Criminal offences used to be defined and their legislation developed to pertain to, and work within, the engineered nation state borders. This nation state construct, in the words of the social scientist Benedict Anderson, has been premised on an imagining. According to Mr Anderson, countries are essentially “imagined communities” where any citizen will, in all likelihood, only interact with an absolute minority of his fellow citizens. That citizen will have a sense of belonging to a commonly inhabited space and culture in common with every person sharing his nationality. That commonality is created by shared symbols such as the flag, the national anthem and cultural symbolisms. Social media has enabled this understanding of the “imagined community” and its “borders” to be subverted. With social media, one can now potentially make contact with anyone on our planet who has an internet connection.

This virtual “de-bordered” world has brought with it its own menaces and warnings which call for new sets of legislation to be formulated. A robust regulatory framework is urgently needed.

There have been innumerable cases of the most egregious and pernicious behaviour in the world of social media use. The perpetrators are, in many countries, promised an environment to spit their venom and then go scot free. Englishman Kevin Healy, a passionate campaigner on autism issues, quit social media in 2015, as a result of a severe case of cyber bullying.

A Survey in the UK of 13-18 year olds commissioned to mark Safer Internet Day revealed that 24 per cent of respondents reported they had been virtual targets on the basis of their race, religion, sexual orientation and gender. More than four in 10 of youngsters interviewed were of the opinion that “online hate” had become more prevalent.

The new guidelines categorise insult, intimidation, hate, derogatory hashtags, revenge pornography and bullying in the virtual world within the ambit of criminal offences.

Allison Saunders, the director of public prosecutions in England and Wales, said: “If you are grossly abusive to people, if you are bullying or harassing people online, then we will prosecute in the same way as if you did it offline.”

Ms Saunders’s words carry promise but they come with limitations.

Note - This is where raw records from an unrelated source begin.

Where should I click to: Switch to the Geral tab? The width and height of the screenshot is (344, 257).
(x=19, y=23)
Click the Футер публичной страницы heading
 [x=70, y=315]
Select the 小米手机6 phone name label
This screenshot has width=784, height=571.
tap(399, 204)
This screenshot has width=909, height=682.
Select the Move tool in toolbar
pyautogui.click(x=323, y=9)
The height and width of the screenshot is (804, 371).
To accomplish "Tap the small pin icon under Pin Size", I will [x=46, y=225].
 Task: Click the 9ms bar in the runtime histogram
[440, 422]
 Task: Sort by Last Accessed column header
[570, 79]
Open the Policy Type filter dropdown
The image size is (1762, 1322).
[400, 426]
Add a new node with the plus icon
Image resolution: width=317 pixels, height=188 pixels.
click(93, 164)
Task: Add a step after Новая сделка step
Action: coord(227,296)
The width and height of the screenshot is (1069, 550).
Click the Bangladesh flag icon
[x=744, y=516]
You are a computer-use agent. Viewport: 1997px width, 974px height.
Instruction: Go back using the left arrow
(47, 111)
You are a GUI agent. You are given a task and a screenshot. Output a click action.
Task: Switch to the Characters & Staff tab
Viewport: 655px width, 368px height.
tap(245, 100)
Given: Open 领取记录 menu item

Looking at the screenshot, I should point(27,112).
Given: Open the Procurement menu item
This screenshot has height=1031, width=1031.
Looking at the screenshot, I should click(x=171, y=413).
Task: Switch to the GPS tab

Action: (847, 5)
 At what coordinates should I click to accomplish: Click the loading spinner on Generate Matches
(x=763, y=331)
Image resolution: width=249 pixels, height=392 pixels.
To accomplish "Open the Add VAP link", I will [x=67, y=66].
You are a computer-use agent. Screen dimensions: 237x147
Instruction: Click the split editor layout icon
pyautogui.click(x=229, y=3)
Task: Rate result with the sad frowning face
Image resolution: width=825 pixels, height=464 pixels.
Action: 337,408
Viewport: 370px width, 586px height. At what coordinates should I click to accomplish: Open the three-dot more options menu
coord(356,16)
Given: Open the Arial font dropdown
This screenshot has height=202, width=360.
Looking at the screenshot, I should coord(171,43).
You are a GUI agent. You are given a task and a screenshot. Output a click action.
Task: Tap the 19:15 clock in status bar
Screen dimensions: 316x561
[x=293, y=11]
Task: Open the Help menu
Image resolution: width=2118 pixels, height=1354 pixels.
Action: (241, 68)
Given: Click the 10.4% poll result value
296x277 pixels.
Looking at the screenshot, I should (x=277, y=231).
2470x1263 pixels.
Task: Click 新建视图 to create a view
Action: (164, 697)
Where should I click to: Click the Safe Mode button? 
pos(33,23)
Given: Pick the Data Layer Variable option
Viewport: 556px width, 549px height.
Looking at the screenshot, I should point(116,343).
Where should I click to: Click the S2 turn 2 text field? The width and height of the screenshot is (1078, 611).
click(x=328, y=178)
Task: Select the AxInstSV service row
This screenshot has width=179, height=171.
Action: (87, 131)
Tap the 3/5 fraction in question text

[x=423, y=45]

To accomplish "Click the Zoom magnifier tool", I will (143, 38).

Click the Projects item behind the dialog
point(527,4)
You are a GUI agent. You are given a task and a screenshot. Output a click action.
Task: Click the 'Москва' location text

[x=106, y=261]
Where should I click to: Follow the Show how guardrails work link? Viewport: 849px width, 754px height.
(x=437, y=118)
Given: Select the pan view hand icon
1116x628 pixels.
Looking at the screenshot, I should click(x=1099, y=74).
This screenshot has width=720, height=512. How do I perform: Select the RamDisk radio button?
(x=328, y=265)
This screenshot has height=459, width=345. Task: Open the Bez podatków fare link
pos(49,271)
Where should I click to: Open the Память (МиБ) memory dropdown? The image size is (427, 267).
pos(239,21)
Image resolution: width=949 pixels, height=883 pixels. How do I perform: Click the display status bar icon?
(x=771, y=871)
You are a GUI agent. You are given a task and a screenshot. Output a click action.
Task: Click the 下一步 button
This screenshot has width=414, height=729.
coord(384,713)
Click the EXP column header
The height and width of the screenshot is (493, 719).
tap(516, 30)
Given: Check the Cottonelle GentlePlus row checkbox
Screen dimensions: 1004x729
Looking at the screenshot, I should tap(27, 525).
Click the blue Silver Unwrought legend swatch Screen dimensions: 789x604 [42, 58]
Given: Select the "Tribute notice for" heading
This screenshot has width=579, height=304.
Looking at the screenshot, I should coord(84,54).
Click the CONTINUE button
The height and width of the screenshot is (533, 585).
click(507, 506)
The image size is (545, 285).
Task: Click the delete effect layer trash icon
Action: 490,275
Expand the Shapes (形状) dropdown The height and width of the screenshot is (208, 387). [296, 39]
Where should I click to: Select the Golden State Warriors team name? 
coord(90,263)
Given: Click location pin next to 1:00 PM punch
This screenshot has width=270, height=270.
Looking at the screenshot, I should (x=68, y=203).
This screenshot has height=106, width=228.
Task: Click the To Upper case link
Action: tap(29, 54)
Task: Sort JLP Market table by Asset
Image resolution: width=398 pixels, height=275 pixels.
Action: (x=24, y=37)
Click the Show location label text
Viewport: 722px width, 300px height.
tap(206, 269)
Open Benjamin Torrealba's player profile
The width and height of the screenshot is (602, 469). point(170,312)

Offensive will be condoned but grossly offensive punished. There is often a thin and subjective line here between what is offensive and what is grossly offensive. Specific detail is needed here so the verdict is not reliant on subjective interpretations.

We simply don't have the tools for successful virtual investigations. We need to formulate a new set of forensics to apprehend virtual culprits. Without this, enforcement will continue to be problematic.

As in Mr Healy’s case, despite his complaints to the police and to Twitter, the perpetrators remain anonymous and at large. Also, the geographical specificity of the guidelines is problematic.

If a person in England is trolled by someone in India, how can the English guidelines be enforced? How you bring to account cross-border criminality is the key question.

The positive news about the new framework is that it stresses the decoupling of hate speech from free speech – and this was long overdue.

The need for guidelines then is global and their case for countries such as India most pressing. All countries must legislate and perpetually legislate to secure the online world from one that is seeing an inexorable descent into elements of barbarism and savagery.